Zeng: Later I have more of these things, one layer upon another. I use white and black in order not to have too much transition. I also tried many other colors but it turns out that rich colors are not so effective as simple ones.

Li: Your paintings have reached another higher level. Sometimes I’m afraid you would become less and less sensitive to the tragic elements as your life becomes better-off, but now it seems I’m over-concerned.

Zeng: If I choose “Mask” I can continue to draw infinitely but I will feel bored. Besides, many other things affect me. For example on some occasions, I am introduced as “Mask artist” and labeled a trademark. When I’ve got too many it is like a blow because it has turned into a symbol, and I don’t want it last forever. For several years I was very contented. My paintings were known to many people but I didn’t think it was an absolutely good thing. There won’t be much significance if it continues like this. After I had a child I have more understanding of life and more concerns. There is no telling of the future. The living environment and education were not good when we were children. You had to think all the time whether you were right or wrong. For instance, in the maths class, we were asked to figure out how much we could gain and how much we were exploited by the landlord. On the walls were slogans like “never fear of hardship and death”. Students were learning in such environment. I don’t know whether you have watched “a silver coin” in which there was a plot that a child was forced to swallow mercury and died. The picture story was so well drawn, black and white, extremely miserable, filling me with hatred.

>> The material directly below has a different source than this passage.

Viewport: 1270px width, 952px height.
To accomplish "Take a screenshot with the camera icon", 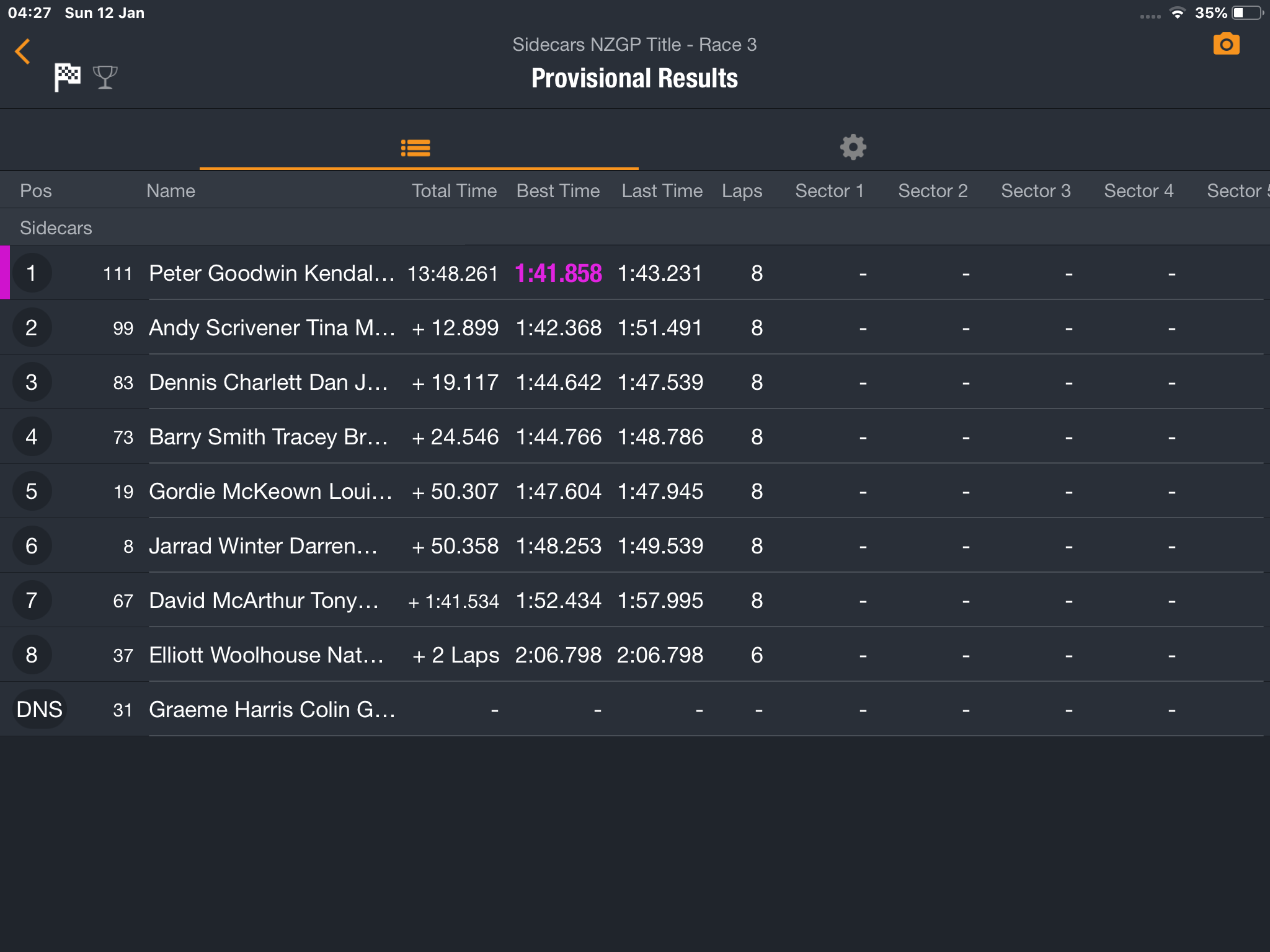I will pyautogui.click(x=1226, y=44).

Li: We were brought up with a strong ideology. The problem is whether you are allowed and whether you are able to reflect on yourself, whether you are allowed to have your own standpoint and feelings.

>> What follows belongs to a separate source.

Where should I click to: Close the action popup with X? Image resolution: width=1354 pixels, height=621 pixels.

Zeng: Childhood should have been showered by sunshine. But the education I received during the Cultural Revolution taught me too much hatred for the upper class. Living in such an environment you will have a different understanding of relations between people. Either you thought of nothing like a fool, or you racked your brains hoping to understand more before finding no answer to who on earth was wrong. So most likely people chose not to think too much and were not clear about the purpose of life you are asked to pursue. I painted The Last Dinner. Jesus is betrayed but all people wear a red scarf except Judah who wears a golden yellow tie, showing that he has given up the pursuit of his final goal in life.

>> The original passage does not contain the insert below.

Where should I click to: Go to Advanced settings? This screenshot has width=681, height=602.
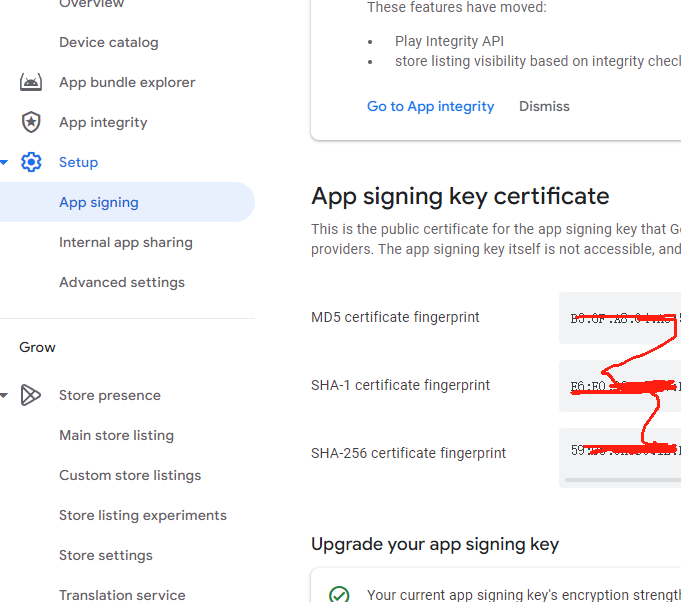coord(122,282)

Li: Love is the most important thing in art because love endows the artists with basic conscience and thus, basic cultural standpoint that is not subject to mainstream culture or fashion, particularly the collusion of the two, which rely on the media and are prevalent, controlling people’s nerves. I feel disgusted when I see the affectation and flattering behavior of some singers and hosts or hostesses. They are pitiful, as they have no “personality” any more but are merely dolls deformed by the mainstream culture. Maintenance of the conscience and independence is not easy for human beings, but you are able to keep a sober mind and are very clear about the real living environment. I think it is because you can release your gloomy feelings with art and that’s very important. I wrote a pair of spring festival scrolls: art is the same with religion in nature in the heavenly world; art works are inseparable from money in the earthly world. The horizontal inscription is “what course to follow?” I always regard art the same with religion in nature. Both of them are a way to save our souls. “Everyone is an artist” is an important proposition in modern art, the nature of which is to return the rights in art to daily life and let art be a practical way to save the soul. However, on the other hand, the levels and rules in art system distinguish common people from successful artists. This is a paradox, and is a test for the artist to see which is more important for him, fame and gains or self-salvation of the souls.